VOX: Lastly, I was wondering if there are any associations or groups that Spanish voice over talent can join to keep connected and informed. Are you part of any organizations or unions that serve Spanish talent in particular that you could refer?
SILVANA In Argentina there’s a voice over professionals association but it is not
so helpful when it comes to finding jobs or connecting voices with producers. So each voice has to distribute demos anywhere possible (studios, production companies, or elsewhere even remotely related to the market) in the hopes of being “discovered” and eventually hired, if producers remember they have the demo when the opportunity
Becoming a voice over certified professional is very difficult and hard to achieve in Argentina, but then I feel professionals have an even harder time looking for a job in the marketplace.
The other fact is that there’s a law in Argentina that says a voice over professional must be certified to name the brands so not all the voices are allowed to work for this market. This reduces the local possibilities.
So the Argentinean market is very competitive and in addition the voices that work are – in general – the ones producers and marketing executives already know so this derives in fewer opportunities because only a small group is able to work. Typically you can hear a TV producer say “I needed a new voice for a TV show and I didn’t know where to find it so I hired the one I already knew!” while out there lots of talents are waiting for a chance.
It is also true that not every voice is talented but there are many voices with expertise. This is the biggest challenge for Spanish voices in their own market. Only a few voices do most of the work, and the media ends up with a narrow range of talents.
This is one of the strongest reasons why I think it is necessary to create a Spanish site to allow voices to audition for different countries.
VOX: Is there anything I left out that you’d like to share with our audience?
SILVANA: Your questions inspired me to think about the Spanish talents’ real
challenges more in depth. I think our community is in need of a Spanish Voice Over site, in our own language, and in this way making it available for all the Spanish speaking actors in the whole market.
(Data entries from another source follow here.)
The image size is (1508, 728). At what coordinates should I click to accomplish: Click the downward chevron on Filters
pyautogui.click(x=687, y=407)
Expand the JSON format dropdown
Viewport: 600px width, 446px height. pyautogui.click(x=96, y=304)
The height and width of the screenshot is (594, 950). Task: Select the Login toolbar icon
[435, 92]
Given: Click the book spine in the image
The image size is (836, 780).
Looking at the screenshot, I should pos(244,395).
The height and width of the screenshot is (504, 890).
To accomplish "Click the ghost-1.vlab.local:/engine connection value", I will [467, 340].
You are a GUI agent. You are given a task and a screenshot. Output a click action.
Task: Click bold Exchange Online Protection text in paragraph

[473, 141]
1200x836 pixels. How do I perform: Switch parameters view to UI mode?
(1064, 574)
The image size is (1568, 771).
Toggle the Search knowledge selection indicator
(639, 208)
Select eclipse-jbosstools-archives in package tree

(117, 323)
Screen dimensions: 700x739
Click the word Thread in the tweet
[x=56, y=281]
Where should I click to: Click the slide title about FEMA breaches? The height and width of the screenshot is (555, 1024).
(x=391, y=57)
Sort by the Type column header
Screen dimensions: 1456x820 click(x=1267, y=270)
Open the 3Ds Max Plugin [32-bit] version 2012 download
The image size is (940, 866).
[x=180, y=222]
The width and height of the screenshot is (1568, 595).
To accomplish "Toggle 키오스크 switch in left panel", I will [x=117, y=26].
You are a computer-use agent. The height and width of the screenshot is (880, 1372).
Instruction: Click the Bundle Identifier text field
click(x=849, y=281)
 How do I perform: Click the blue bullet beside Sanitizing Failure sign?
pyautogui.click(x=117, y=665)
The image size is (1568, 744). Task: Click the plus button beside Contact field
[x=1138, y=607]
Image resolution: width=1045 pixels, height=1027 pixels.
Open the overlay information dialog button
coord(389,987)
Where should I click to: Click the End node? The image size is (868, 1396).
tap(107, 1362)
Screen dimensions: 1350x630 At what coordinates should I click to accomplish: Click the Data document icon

I would be thrilled to be part of a site like this, where Spanish talents from all over the world could be connected, sharing experiences and learning more in their own language for equal opportunities and much more voices for the producers to contact, hiring who best fits for each piece.
It will also be a great experience for the local voice over talents to get used to auditioning together with different voices.
The market is in constant expansion and the best we can do is to share the knowledge and help professionals to develop their careers not only in their local markets. I hope I can help with this mission because I really think in this way everybody wins.
Looking forward to hearing from you!